Arquivos secretos sobre a fuga e proteção de nazistas no pós-guerra serão desclassificados pelo governo argentino em gesto histórico
Agenor Duque Publicado em 31/03/2025, às 08h33
Em uma reviravolta histórica que promete remexer os alicerces da memória argentina, o presidente Javier Milei determinou a desclassificação de todos os arquivos oficiais relacionados à entrada e proteção de nazistas no país após a Segunda Guerra Mundial.
A decisão, celebrada por instituições de direitos humanos como o Centro Simon Wiesenthal, visa lançar luz sobre o papel da Argentina como rota de fuga de criminosos de guerra.
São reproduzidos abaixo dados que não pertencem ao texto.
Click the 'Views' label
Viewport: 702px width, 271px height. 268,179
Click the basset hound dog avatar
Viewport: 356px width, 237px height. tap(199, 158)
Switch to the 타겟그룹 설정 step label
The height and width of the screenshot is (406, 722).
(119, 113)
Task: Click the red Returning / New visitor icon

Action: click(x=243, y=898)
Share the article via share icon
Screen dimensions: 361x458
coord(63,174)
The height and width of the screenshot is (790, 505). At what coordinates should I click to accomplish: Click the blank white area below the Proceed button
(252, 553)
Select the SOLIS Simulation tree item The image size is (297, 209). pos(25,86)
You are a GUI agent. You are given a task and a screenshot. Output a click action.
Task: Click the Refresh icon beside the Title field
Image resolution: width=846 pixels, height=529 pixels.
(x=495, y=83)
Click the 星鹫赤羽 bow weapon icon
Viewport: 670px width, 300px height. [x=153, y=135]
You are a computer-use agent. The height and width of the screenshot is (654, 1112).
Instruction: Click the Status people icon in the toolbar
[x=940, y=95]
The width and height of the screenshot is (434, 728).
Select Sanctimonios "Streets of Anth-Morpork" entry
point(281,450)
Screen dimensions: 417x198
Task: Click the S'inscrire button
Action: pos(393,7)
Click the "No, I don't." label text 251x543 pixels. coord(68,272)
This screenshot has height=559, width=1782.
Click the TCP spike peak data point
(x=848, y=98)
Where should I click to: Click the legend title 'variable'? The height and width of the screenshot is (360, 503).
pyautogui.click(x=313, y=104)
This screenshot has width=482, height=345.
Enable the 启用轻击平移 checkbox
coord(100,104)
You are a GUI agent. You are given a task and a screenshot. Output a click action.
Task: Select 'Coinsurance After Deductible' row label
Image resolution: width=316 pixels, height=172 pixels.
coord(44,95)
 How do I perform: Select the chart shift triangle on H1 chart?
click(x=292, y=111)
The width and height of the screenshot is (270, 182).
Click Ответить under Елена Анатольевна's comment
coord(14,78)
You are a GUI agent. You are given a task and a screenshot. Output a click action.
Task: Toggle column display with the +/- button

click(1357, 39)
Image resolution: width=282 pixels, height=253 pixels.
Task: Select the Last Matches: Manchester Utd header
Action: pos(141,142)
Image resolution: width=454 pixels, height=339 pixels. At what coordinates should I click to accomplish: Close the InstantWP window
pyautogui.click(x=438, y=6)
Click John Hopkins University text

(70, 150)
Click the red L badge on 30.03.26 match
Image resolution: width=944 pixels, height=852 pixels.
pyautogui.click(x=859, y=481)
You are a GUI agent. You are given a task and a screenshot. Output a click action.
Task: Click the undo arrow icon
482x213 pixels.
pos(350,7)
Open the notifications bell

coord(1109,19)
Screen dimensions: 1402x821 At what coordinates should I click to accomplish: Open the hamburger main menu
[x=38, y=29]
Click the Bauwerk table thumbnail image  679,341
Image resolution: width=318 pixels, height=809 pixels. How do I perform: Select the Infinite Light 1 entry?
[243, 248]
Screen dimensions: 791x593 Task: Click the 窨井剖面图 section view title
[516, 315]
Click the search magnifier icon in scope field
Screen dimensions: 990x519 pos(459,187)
Estima-se que ao menos 5 mil ex-membros do regime nazista tenham se estabelecido na Argentina entre o fim da guerra e a década de 1950, muitos sob identidades falsas. O caso mais emblemático foi o de Adolf Eichmann, arquiteto logístico do Holocausto, capturado em Buenos Aires em 1960 por agentes do Mossad. Josef Mengele, o infame "Anjo da Morte" de Auschwitz, também teria passado pelo país antes de viver no Brasil, onde morreu em 1979.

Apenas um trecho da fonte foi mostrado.